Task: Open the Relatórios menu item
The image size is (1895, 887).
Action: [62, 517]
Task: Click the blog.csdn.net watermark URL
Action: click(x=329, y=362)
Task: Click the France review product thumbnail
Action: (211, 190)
============================================================
TASK DESCRIPTION:
Write out every entry above, word for word.

RESPONSE AREA:
Task: Open the Relatórios menu item
The image size is (1895, 887).
Action: [62, 517]
Task: Click the blog.csdn.net watermark URL
Action: click(x=329, y=362)
Task: Click the France review product thumbnail
Action: (211, 190)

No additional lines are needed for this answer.